Pre-draft measurables
| Height | Weight | Arm length | Hand span | 40-yard dash | 10-yard split | 20-yard split | 20-yard shuttle | Three-cone drill | Vertical jump | Broad jump | Bench press |
| 5 ft 9+1⁄8 in (1.76 m) | 178 lb (81 kg) | 29+7⁄8 in (0.76 m) | 9+1⁄4 in (0.23 m) | 4.56 s | 1.58 s | 2.65 s | 4.16 s | 6.77 s | 37 in (0.94 m) | 10 ft 0 in (3.05 m) | 17 reps |
Values from NFL Combine

=== Seattle Seahawks ===
Despite one more year of eligibility at Hawaii, Ursua declared for the 2019 NFL draft on Christmas Day of 2018. He was selected by the Seattle Seahawks in the seventh round with the 236th overall selection. Prior to the start of the draft, the Seahawks' last pick was in the 6th Round. However, during the draft they traded a 2020 sixth-rounder to the Jacksonville Jaguars for the seventh-round pick that was ultimately used to select Ursua. He is the 72nd player in Hawaiian history to be selected in the NFL draft and the third ever selected by the Seahawks, joining M.L. Johnson in 1987 and Wayne Hunter in 2003. He was the second Rainbow Warrior selected in the 2019 Draft, joining Jahlani Tavai, a second round pick by the Detroit Lions. It is the first time Hawaii had multiple players drafted in the same year since the 2011 NFL draft when Alex Green (Green Bay Packers), Greg Salas (St. Louis Rams), and Kealoha Pilares (Carolina Panthers) were selected.

In the 2019 season, Ursua appeared in three regular season games and recorded one reception for 11 receiving yards, which occurred in Week 17 against the San Francisco 49ers.

Ursua was placed on the reserve/COVID-19 list by the team on August 9, 2020, and activated from the list three days later. He was waived on September 8, and was re-signed to the practice squad the next day. He signed a reserve/future contract with Seattle on January 13, 2021.

Ursua suffered a torn ACL in the second preseason game of 2021. He was placed on injured reserve on August 23, 2021.

===Saskatchewan Roughriders===
Ursua was signed to the practice roster of the Saskatchewan Roughriders of the Canadian Football League (CFL) on September 12, 2023. He was released on September 27, 2023.

=== BC Lions ===
On December 20, 2023, Ursua signed with the BC Lions of the Canadian Football League. On May 12, 2024, Ursua was placed on the reserve/suspended list.
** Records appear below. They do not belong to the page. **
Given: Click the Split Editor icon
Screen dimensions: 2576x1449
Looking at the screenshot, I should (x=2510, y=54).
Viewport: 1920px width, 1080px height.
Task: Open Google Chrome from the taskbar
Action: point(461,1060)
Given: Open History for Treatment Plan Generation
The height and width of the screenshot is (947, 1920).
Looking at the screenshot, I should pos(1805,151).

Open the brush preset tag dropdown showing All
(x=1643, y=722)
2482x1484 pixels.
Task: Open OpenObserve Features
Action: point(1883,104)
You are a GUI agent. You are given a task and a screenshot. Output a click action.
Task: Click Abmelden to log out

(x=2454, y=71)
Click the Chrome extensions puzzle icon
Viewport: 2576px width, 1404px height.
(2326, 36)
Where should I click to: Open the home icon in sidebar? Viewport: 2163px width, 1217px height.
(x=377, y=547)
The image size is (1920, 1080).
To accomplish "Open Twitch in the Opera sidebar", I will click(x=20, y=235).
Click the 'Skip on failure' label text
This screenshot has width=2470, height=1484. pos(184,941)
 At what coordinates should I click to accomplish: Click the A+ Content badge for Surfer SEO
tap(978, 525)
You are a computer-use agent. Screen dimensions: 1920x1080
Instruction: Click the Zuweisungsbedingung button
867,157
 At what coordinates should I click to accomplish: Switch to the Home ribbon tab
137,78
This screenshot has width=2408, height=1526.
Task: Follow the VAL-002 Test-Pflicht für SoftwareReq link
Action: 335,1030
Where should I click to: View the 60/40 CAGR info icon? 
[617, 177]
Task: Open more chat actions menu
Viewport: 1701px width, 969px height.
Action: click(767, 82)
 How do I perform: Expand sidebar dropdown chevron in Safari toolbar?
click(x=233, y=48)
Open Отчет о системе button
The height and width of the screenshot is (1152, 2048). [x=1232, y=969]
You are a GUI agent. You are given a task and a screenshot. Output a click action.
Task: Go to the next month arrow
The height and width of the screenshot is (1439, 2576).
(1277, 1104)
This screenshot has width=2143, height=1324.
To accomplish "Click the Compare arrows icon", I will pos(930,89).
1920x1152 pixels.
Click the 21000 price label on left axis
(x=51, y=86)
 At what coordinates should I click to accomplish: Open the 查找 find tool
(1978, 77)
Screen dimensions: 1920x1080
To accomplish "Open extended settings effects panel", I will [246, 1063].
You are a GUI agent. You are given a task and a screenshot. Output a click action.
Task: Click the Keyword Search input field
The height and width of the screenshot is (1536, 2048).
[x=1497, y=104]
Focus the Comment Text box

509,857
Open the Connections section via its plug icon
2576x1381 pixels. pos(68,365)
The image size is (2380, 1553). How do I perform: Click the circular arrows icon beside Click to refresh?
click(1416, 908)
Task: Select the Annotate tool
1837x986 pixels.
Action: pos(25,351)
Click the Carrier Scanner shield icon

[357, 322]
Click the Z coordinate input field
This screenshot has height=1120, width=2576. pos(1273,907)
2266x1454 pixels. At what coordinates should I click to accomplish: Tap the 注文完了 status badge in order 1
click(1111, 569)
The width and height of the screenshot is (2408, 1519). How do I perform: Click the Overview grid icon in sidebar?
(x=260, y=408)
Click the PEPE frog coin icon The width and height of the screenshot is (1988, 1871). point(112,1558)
He was released by the Lions on July 20.

==Personal life==
Ursua is an active member of the Church of Jesus Christ of Latter-day Saints and participated in mission trips to France, Belgium, and Luxembourg, and as a result speaks French. He also speaks Hawaiian.

Both of his older brothers were also college football players, having played for Southern Utah.